Suppose there is an economy that is humming along at full employment. Then, all of a sudden, out of nowhere, a giant, extremely rare windstorm - it's like nothing anyone can remember - comes along and blows out many of the windows in town's homes and businesses. The windows are broken.

This is unfortunate. The town specializes in delicate goods that cannot be exposed to the weather, and when the windows were broken and the weather rushed in all of the inventory, or much of it anyway, was destroyed. In addition, since all of the town's wealth was invested in the inventory, and then some (i.e. they had borrowed to finance some of the inventory), the people of the town lost both their wealth and their ability to borrow from residents of other towns.
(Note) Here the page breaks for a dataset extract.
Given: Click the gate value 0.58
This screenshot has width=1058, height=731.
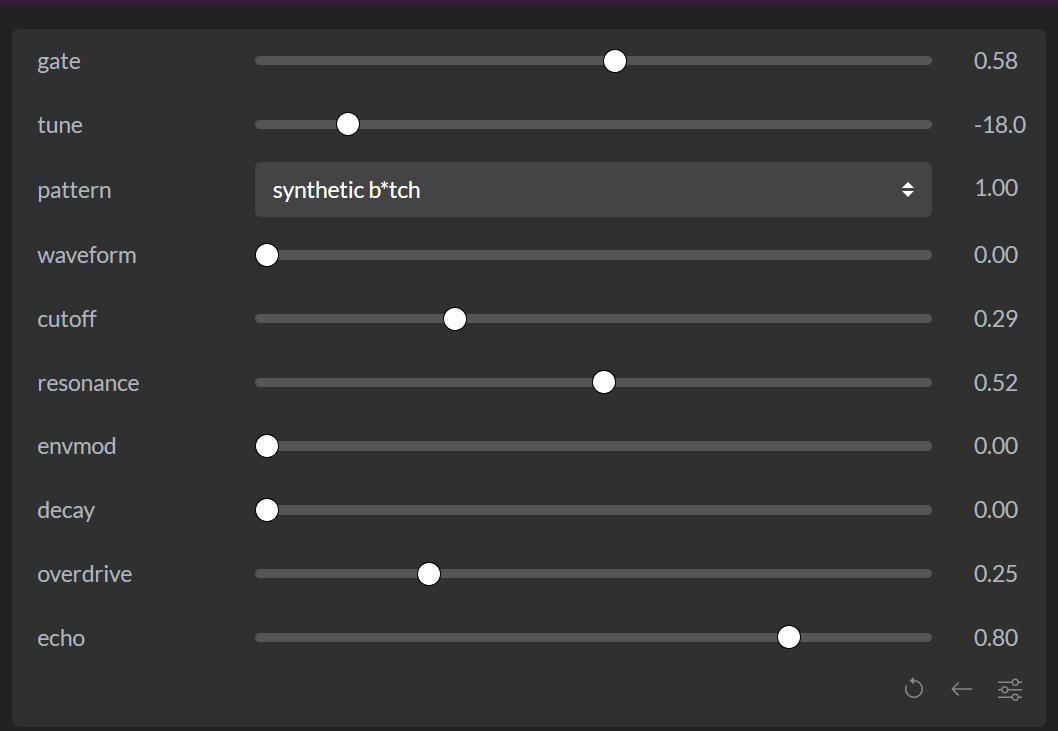Looking at the screenshot, I should coord(995,61).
So they are wiped out. With all of their wealth gone and no way to borrow, there is no way to rebuild the town and go on as before. Most people are struggling just to get by each day, they don't have time to repair the windows, let alone the resources to finance the repairs and then restock the shelves.

Or maybe there is a way. Suppose the government steps in and hires people to replace the broken windows, and then makes loans as needed (or makes loan guarantees, with an appropriate allowance for risk, or even outright grants in some cases) to recapitalize the businesses and cover the cost of the repairs. That way, the business owners can purchase new inventory and go on as before (well, not exactly as before, one condition of the government loan is that windows of a certain strength are installed, by regulation if necessary, so that the government financed inventory is safe from another disaster).
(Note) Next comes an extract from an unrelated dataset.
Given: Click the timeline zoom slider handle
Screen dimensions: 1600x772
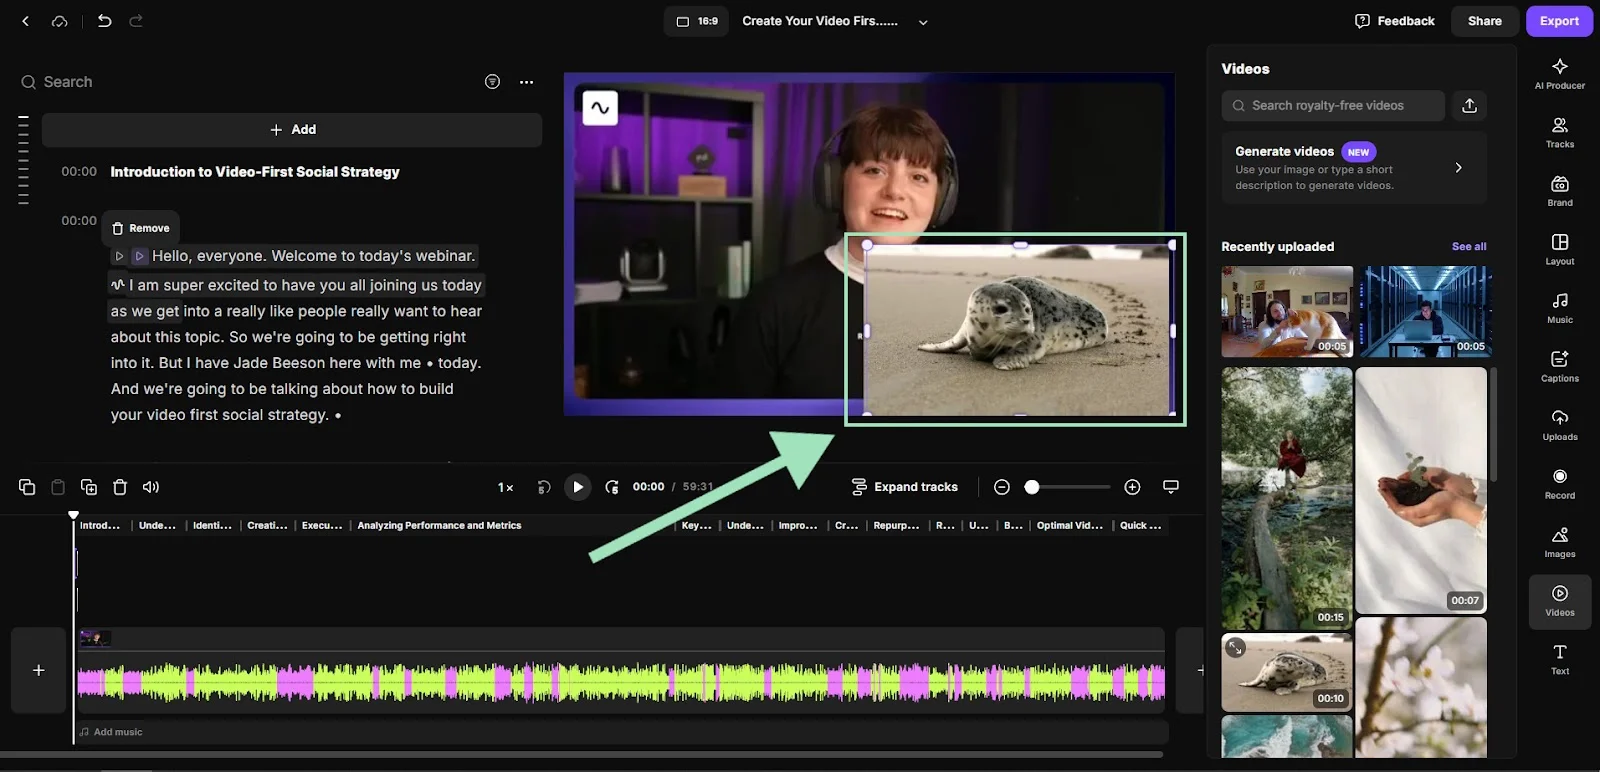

Thus, instead of destroying wealth, the government is essential in creating it. After the economy-wide window disaster, the government ignores the advice to turn its back in a time of need, and instead steps in and provides the help that is needed to get the economy up and running again. Because of the government action, the economy is revived, and they all live happily ever after.


So in the end we have to hope for two things: One, that the government is able to efficiently distribute resources to those areas that suffer from market failure (the most popular example is roads and now Obama is looking at renewable energy) and second, that those companies that "get their windows replaced" by the government have actually learned their lesson rather than suffer from what is called moral hazard, meaning that the store owners in the town appreciate the help of the government but are not reliant on future government help (bailout) in the case of any future disaster. Otherwise, the government guaranteeing resources now in an unforeseen disaster to ensure short to medium run growth will only result in further, future waste of resources that could have been avoided through the allocation of resources in the private sector by the better run, more efficient businesses.